- _REQUIRED WORK_: For the listing that follows, give again exactly the lines from the one with "1280x1216 pixels." to the one with "You are a computer-use agent. The", including both.

* * * * * * *

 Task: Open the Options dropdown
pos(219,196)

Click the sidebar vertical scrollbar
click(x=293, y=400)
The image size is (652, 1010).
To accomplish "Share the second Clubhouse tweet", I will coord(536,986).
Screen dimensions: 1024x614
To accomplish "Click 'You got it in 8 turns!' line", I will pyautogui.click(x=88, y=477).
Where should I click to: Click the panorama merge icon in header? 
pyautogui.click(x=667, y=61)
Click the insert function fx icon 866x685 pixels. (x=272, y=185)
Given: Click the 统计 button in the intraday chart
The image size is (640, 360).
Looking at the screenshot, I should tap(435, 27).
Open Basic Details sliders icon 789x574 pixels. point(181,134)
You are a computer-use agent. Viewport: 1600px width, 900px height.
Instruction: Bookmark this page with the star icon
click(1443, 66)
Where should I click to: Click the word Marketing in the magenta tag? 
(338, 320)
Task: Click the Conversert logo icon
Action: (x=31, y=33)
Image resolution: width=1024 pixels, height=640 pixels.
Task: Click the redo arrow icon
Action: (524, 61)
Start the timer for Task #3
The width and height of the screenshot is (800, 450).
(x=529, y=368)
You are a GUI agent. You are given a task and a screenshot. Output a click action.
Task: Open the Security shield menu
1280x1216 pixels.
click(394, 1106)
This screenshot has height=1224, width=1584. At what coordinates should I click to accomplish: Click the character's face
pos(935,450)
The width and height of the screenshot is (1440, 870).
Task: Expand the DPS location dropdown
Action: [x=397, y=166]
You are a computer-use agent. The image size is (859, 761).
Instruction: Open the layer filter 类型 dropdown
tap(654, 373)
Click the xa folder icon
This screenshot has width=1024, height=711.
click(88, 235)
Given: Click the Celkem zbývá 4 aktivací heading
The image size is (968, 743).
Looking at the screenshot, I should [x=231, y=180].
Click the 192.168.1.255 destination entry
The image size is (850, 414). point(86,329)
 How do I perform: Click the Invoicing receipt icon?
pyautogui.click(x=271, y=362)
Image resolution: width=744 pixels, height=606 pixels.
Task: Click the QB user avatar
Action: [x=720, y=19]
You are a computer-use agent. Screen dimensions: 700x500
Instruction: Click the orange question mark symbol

* * * * * * *

- _RESPONSE AREA_:
1280x1216 pixels.
click(394, 1106)
This screenshot has height=1224, width=1584. At what coordinates should I click to accomplish: Click the character's face
pos(935,450)
The width and height of the screenshot is (1440, 870).
Task: Expand the DPS location dropdown
Action: [x=397, y=166]
You are a computer-use agent. The image size is (859, 761).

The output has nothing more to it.